From January 2005 to March 2016, Plaintiff Sheryl Kochert was employed as a parttime "Flex Nurse" by the Lindsay Municipal Hospital Authority (the "Hospital") in Lindsay, Oklahoma. Am. Compl. (Doc. No. 40) ¶¶ 14-15, 25-26. During this time, Plaintiff's salary remained stagnant, and she was passed up for promotions and other advancement opportunities afforded to younger, less experienced nurses who were paid the same or a higher wage. Id. ¶¶ 25-26. Specifically, Plaintiff alleges that she was denied the opportunity to apply for a vacant Director of Nursing ("DON") position and that, without posting or otherwise advertising the position, the Hospital selected a young nurse to fill the vacancy "over older, more experienced nurses." Id. ¶ 63; see also id. ¶¶ 17, 138. Plaintiff further alleges that, at some point during her tenure, she became "targeted for the creation of a hostile work environment" by a group of younger coworkers who "routinely met during and after work to discuss employees whom they did not like and wanted to get out of the hospital." Id. ¶ 61.
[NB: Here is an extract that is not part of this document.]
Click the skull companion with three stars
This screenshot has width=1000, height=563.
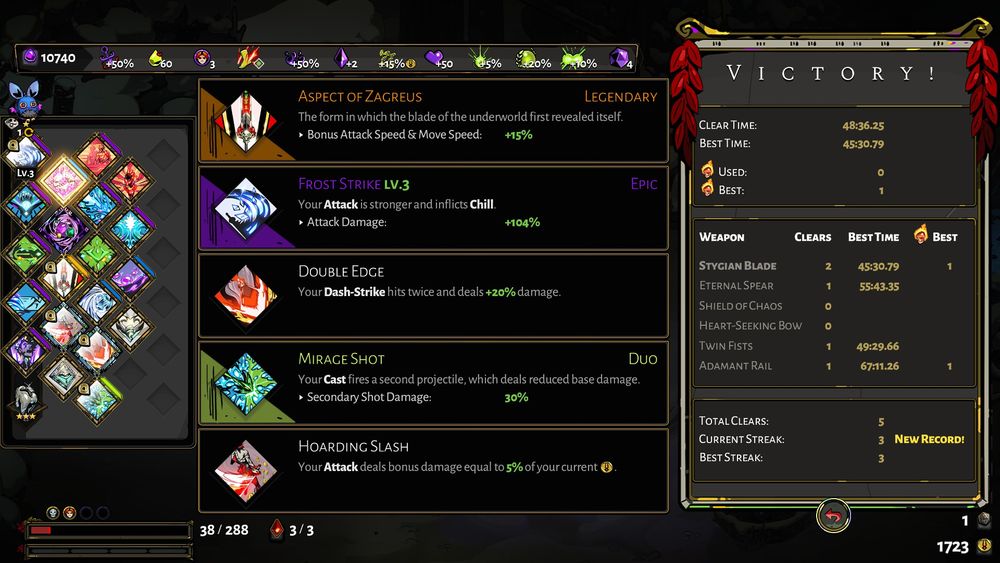click(26, 400)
Beginning in 2014, Plaintiff "made multiple complaints to her superiors about her treatment at the Hospital and asserted her rights under Title VII, the Age Discrimination and Employment Act, and the Oklahoma Anti-Discrimination Act." Id. ¶ 27. Plaintiff additionally complained about the Hospital's "failure to follow state and federal guidelines" and voiced her concern that substandard conditions at the Hospital, such as "insufficient staffing" and "outdated or malfunctioning equipment," created "risks to patients and staff" and impaired Plaintiff's ability to "perform her job in accordance with state and federal laws."
On or about February 19, 2015, Plaintiff met with the Hospital's Human Resources Manager, who "advised Plaintiff that, if she continued to pursue the issues she complained of, she would be terminated or forced to resign." Id. ¶ 30. Plaintiff on April 14, 2015, contacted the Equal Employment Opportunity Commission ("EEOC") to report the ongoing discriminatory conduct occurring at the Hospital. Id. ¶ 31.
Plaintiff also lodged complaints against Dr. Kamil Nemri. In September and October of 2015, Plaintiff reported Dr. Nemri to the Hospital's complaint division for giving orders that would have "violate[d] standards of safety for patient care and discrimination" if followed and for rendering substandard medical treatment to a patient who ultimately died in the Hospital's care. Id. ¶¶ 34, 45, 48; see also id. ¶ 139. In October 2015, Plaintiff filed similar complaints against Dr. Nemri with the Oklahoma State Department of Health and the Oklahoma Board of Medical Licensure. Id. ¶ 48, 50. In response, Dr. Nemri "threatened Plaintiff's job . . . and offered a reward to the employee who divulged who made complaints about him." Id. ¶ 51; see also id. ¶ 135. He also "advised Plaintiff to get over the past and move on." Id. ¶ 136.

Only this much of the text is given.